I’ve been to North Korea only twice _ in 2002, as part of the press with then Japanese Prime Minister Junichiro Koizumi, and with the Foreign Ministry delegation that went there ahead of Koizumi’s trip.
I don’t know what I was expecting. But it was definitely one of the most memorable places I have visited ever.
Things we take for granted simply aren’t there.
There aren’t that many places you can go in this day and age to have that kind of eye-opening experience.
And it’s just as about depravity of mind/soul as materialistic poverty.
We stayed at Pyongyang’s top hotel, but the hallways were dark at night because of the energy shortage.
I had to feel my way, touching the walls, to find my way back to my room.
The toothbrushes in the rooms were primitive wooden sticks with barely any bristles at the end.
The bed was a hardened box.
The night streets were also totally dark.
Streetlamps, skyscraper lights, neon signs and car headlights we are used to as providing visibility just aren’t there.
And because of this, you can see the stars so clearly it’s dazzling.
The mornings start with blaring broadcast speeches and militaristic singsong music tearing through the air.
The TV, which has maybe two channels, only shows those weird propaganda we see on news footage about North Korea.
It is surreal.
It is like being on a movie set where everything that looks real is a cardboard facade, and the people you encounter are actors, all putting on suspiciously cheery faces pretending to love their dictator.
We were given official tour guides to “babysit” us during our entire trip.
But surprisingly we were pretty free off-hours to roam around as much as we liked, although we couldn’t go very far, given that we as reporters had to stick around to go to briefings, and there aren’t any cabs to hop on or anything.
When a photographer and I went across the street to eat dinner at a barbecue place, we ordered dishes by pantomiming a bird (for chicken) and mooing (for beef).
As I said, I don’t know what I was expecting.
But I wasn’t expecting everybody to be so nice.
We don’t expect friendly human beings with what we are fed about North Korea, day in and day out_ not the restaurant waitress trying to decipher our orders, the “babysitter” guides, everyone far nicer than people on average, say, in New York.
It’s more like visiting a forsaken rural area where people aren’t used to visitors and see them as guests who need looking out for.
The landscape (before driving into the city through the famous arch) is also pastoral and untainted.
The sloganistic billboards we associate with communist nations are absent outside the city, and because the nation is too poor to have many cars the whole place looks fairytale (so Nihon mukashi banashi) _ winding dirt roads through luscious green and fresh air.
All picturesque, untouched by the modern world.

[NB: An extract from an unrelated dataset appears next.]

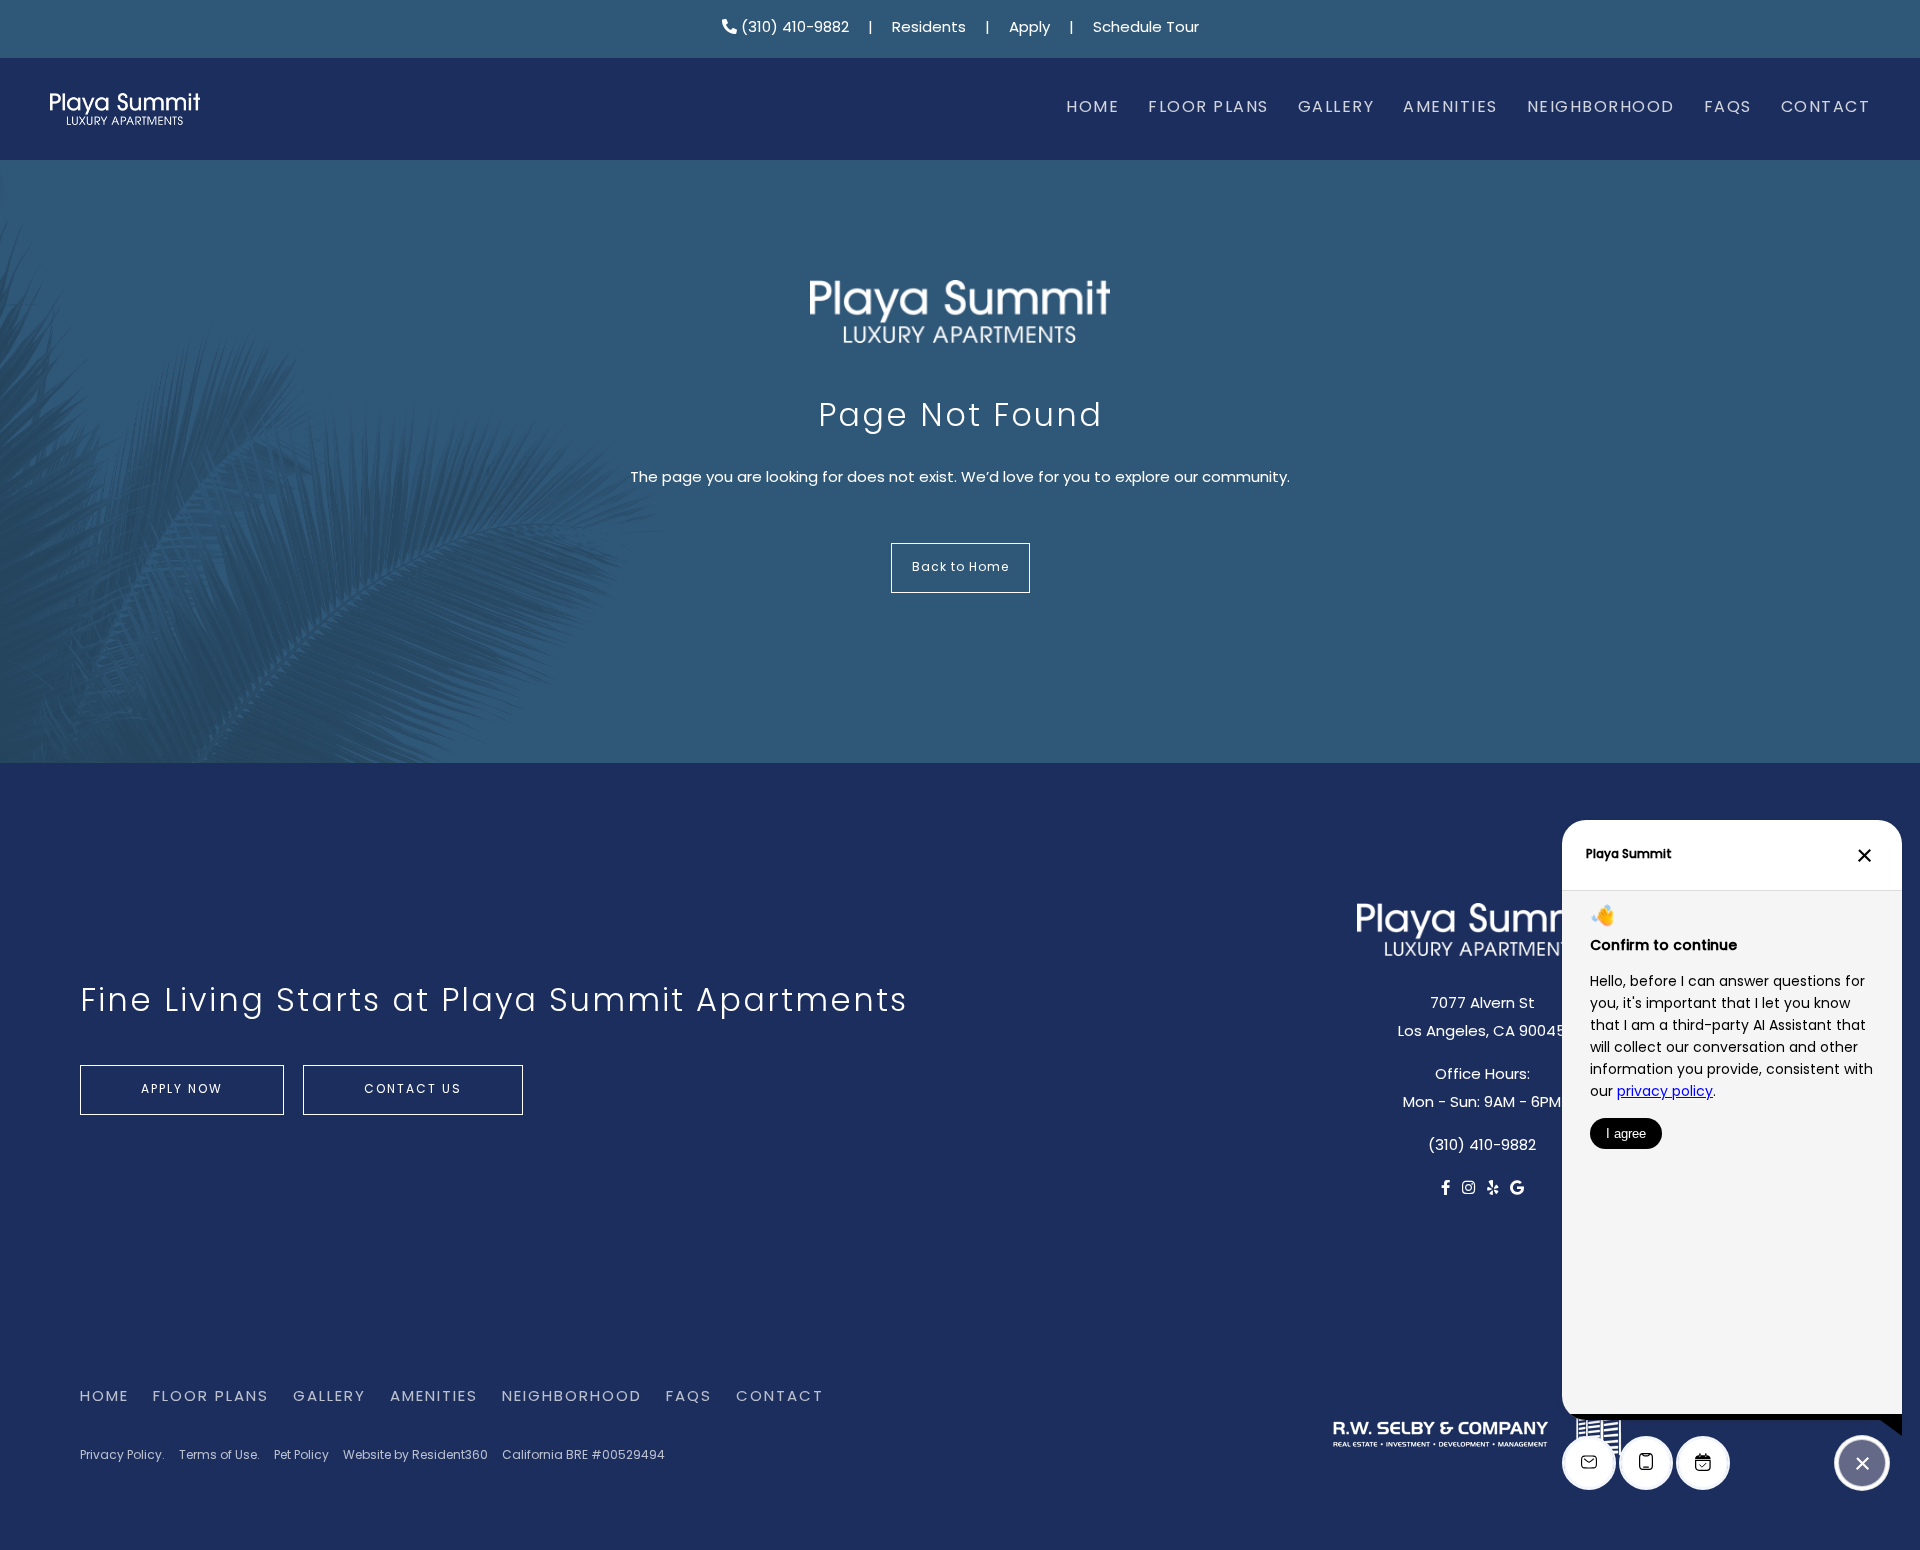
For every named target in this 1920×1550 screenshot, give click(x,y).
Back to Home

It reminded me of Show Era Japan.
Naturally, the press group I was with got taken to the obligatory tourist spots during our free time _ controlled and orchestrated.
We went up Juche Tower.
We went to the statue of Kim Il Song.
We went to the reimen restaurant.
Some reporters put in a request, and we also got to go to a department store.
It was more like a drug store or a Daiei by American/Japanese standards, and the strange thing was that the shelves were filled with the same product (eg., plastic alarm clock) over and over (like a miniature shabby version of a Costco).

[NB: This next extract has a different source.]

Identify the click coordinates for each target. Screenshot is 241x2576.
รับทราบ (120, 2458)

A small booth inside the store offered foreign exchange services.
Apparently, the department store caters largely to diplomats and other visitors as regular North Koreans can’t afford to shop there.
It was obvious throughout our assignment the country was eager to get foreign currency from reporters:
We were charged an exorbitant fee for transmitting our stories.
You often see in Japanese TV how North Koreans guides speak fluent Japanese.
This is true.
One North Korean man, while we were waiting for a briefing, told me he could sing Japanese songs.
He demonstrated his skill by singing in perfect Japanese: “Konnichiwa Akachan.”
It was bizarre to be sitting in Pyongyang and watch this North Korean sing “Konnichiwa Akachan.”
But besides this brief rendition of “Konnichiwa Akachan,” the standard music there was all numbing blaring militaristic songs.
On my flight back to Japan, the jazz wafting through my earphones (music we take for granted but music that speaks so clearly and so fundamentally of a free, democratic, creative society) literally brought tears to my eyes.
Not only because Music is so beautiful.
But because it is so unfair the people of North Korea don’t have the freedom to just reach over and listen to that Music.